What to work on
In the reply, give back exactly the lines from the one with "You are a computer-use" through the last line of the records, without pictures.

Collected data
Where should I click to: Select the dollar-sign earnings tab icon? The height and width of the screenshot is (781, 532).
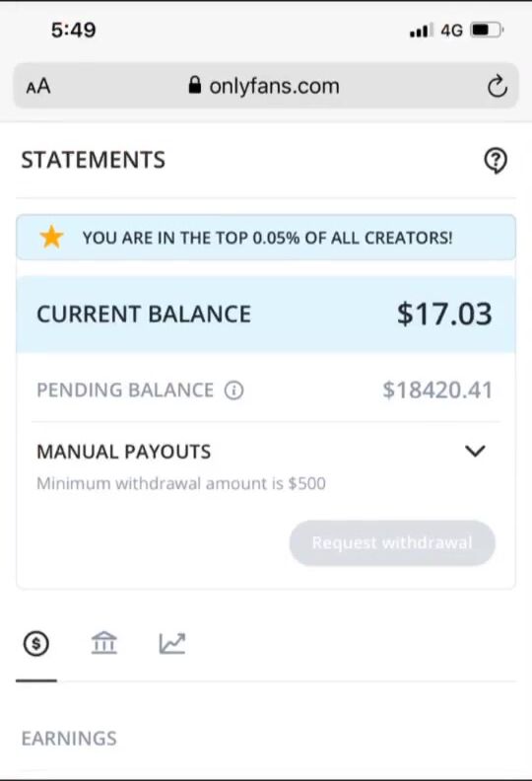(x=36, y=644)
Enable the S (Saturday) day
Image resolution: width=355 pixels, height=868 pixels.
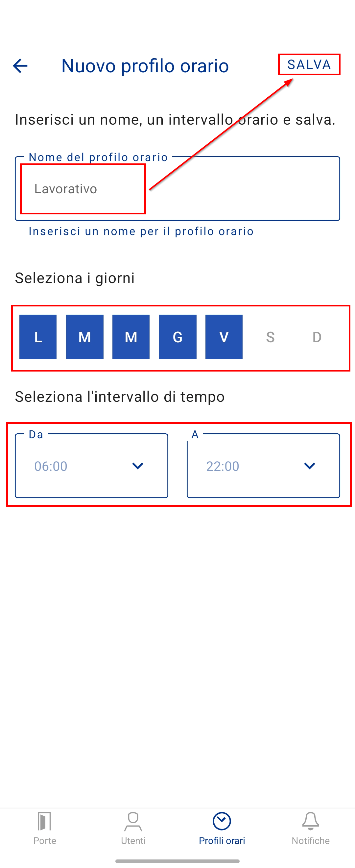point(270,337)
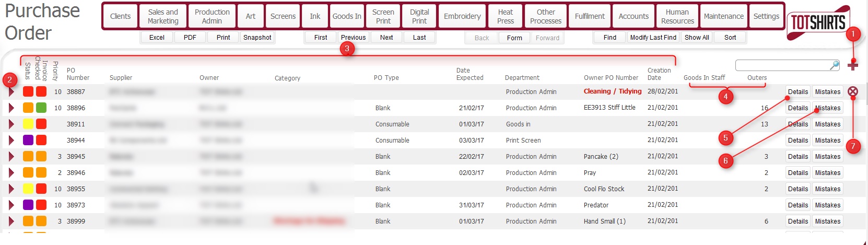Click into the search input field
The height and width of the screenshot is (245, 868).
click(781, 65)

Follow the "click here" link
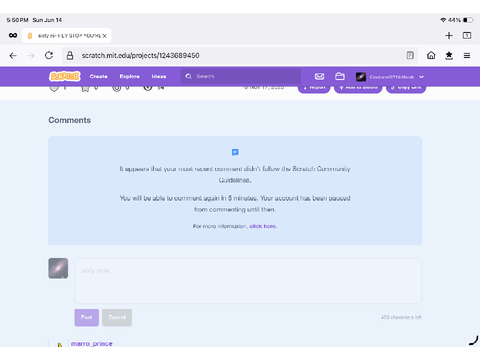(263, 226)
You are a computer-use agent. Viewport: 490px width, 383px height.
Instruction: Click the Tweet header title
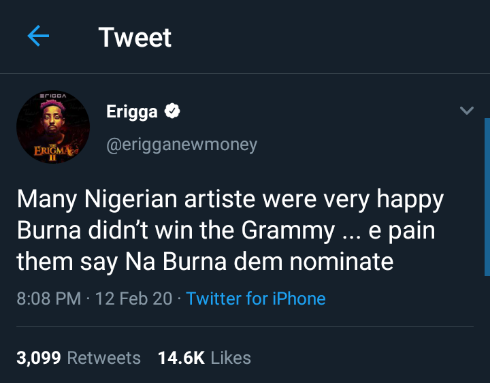click(x=135, y=37)
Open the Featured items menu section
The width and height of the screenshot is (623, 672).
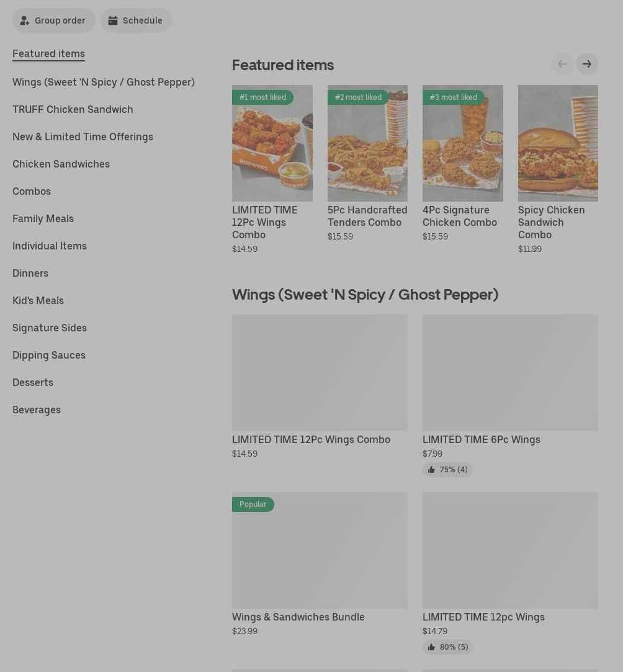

Task response
You are a computer-use agent. Viewport: 490px width, 383px height.
Instruction: Click the Tweet header title
click(x=135, y=37)
Open the Featured items menu section
The width and height of the screenshot is (623, 672).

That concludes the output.